5± 4.7668N and batch 2 36.2± 4.

5277N. The reduction in strength is due to decreased compression force and less condensed particles, requiring less force to overcome the intermolecular forces. If the tablet is too hard it may not disintegrate in the requisite time, and if it too soft, it may not withstand patient handling or packaging. However, generally dispersible tablets have less physical resistance than regular tablets.

It may be possible that moisture uptake may have affected excipients such as the binder allowing it to be crushed more easily. A study conducted on dispersible lamotrigine tablets repackaged into compliance aids also demonstrated a reduction in hardness and 60 days into the study, a 21.9% reduction had been reported. Variations in hardness is common with friability and such changes are likely to alter the dissolution profile and bioavailability of aspirin, affecting its efficacy and performance12.  Friability should be measured if the study was to be repeated, to determine tablets ease of chipping and breaking.The time taken for the tablet to disintegrate decreased from 20 to 12 seconds. Rapid disintegration and in turn rapid dissolution can potentially affect performance and bioavailability of a drug, hence impacting its shelf life. Common disintegrants which are chemically stable in original packaging can be hugely affected by moisture.

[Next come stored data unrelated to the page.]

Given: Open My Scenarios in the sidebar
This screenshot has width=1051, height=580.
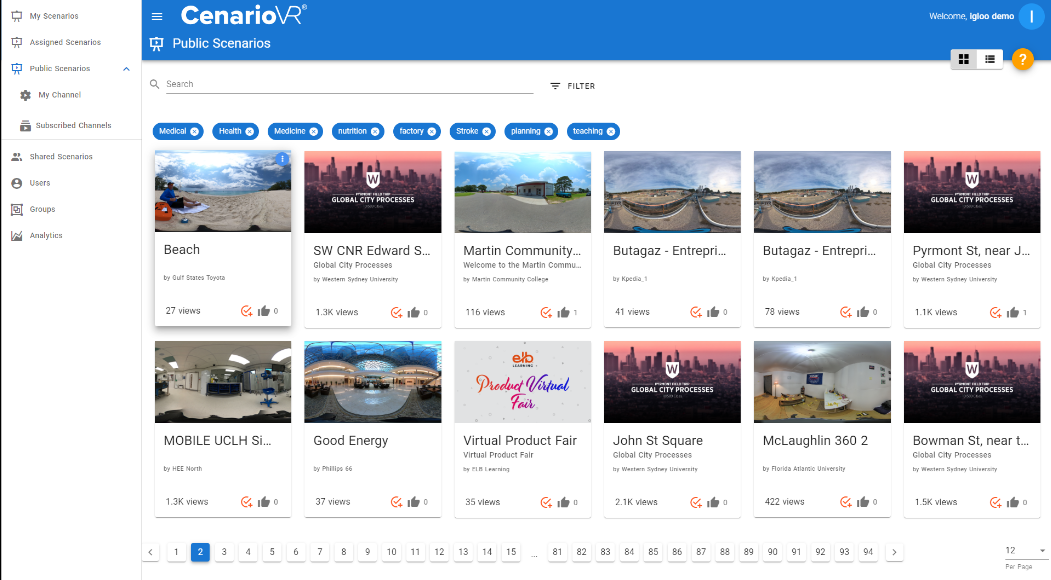Looking at the screenshot, I should [53, 16].
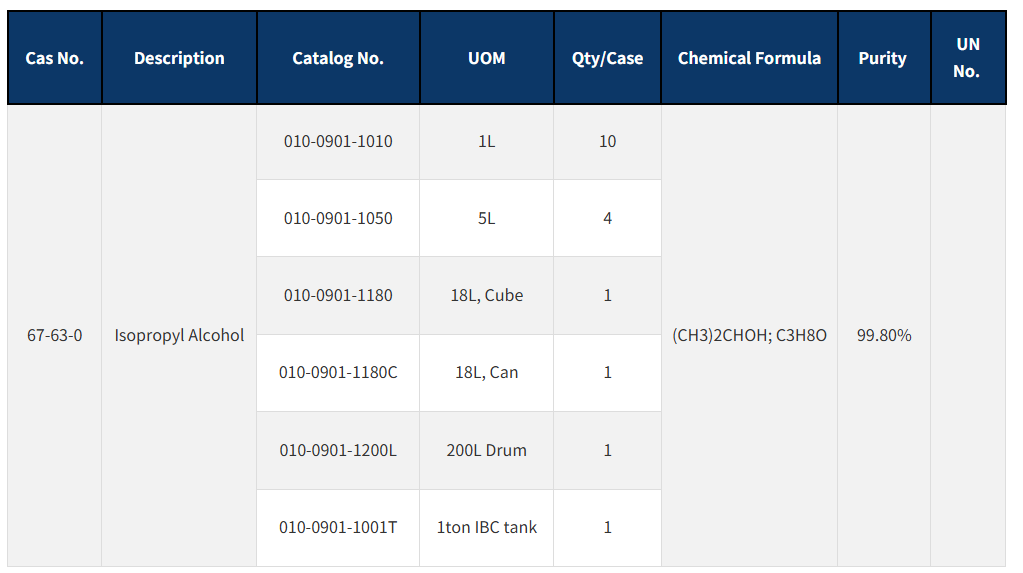Select the Description column header
1023x573 pixels.
pos(179,58)
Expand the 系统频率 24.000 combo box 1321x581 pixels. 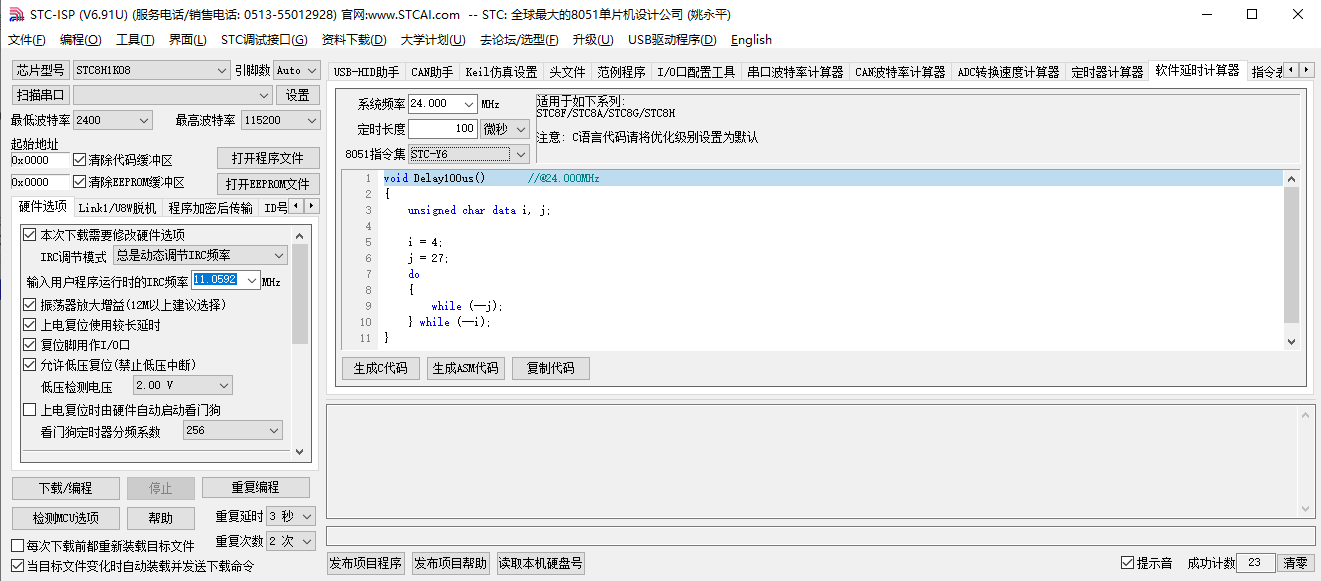(x=468, y=104)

A study conducted on asprin, atenolol and lansoprazole showed a decline in stability profiles when repackaged into MCA’s for 8 weeks, particularly their disintegration times. A faster time was observed for aspirin and atenolol, however both complied with BP standards10.  It has been demonstrated that moisture uptake associated with disintegrants can result in micro-cracks due to the disintegrant swelling, causing it to disintegrate quicker, affecting the medications performance15. According to BP, dispersible tablets disintegrate within 15 minutes, using water at 37° C7. Thus, the tablets complied with the requirements.

In future dissolution can be tested to measure the rate of drug release, providing an indication of the bio-availability of aspirin. A study on Sodium valproate 100mg tablets after repackaging and storage under various conditions showed variable dissolution compared to controls, with the most pronounced differences being demonstrated at 40°C/75% RH16. Many dissolution profiles indicated slower, and in certain cases incomplete, absorption of the drug, therefore affecting the bioavailability.The study was limited as environmental factors such as temperature and humidity weren’t accounted for, nor controlled. Tablets should be tested at differing temperatures and various humidity. These factors were not monitored and therefore we cannot account for any fluctuations that may have occurred.

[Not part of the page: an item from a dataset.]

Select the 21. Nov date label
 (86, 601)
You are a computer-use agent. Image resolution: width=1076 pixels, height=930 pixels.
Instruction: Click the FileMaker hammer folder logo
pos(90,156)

This may be measured using a hygrometer or a digital thermometer in the future. Factors such as patient or pharmacist handling weren’t considered, therefore the results aren’t a reliable representation as different situations a patient may experience weren’t simulated, such as storage in a humid bathroom.  Also, measurements were taken at week 5 and not varying time intervals, for example t = 3 weeks. The study period for which the tablets were stored was too short to observe major changes and greater degradation may have been apparent after 5 weeks. The safety of the use in polypharmacy was not tested as we didn’t combine other medications. A study stored dispersible aspirin tablets alongside 5 other medications for 5 weeks17. Although, no degradation was detected in these quantitative HPLC methods, this parameter should be tested in the future.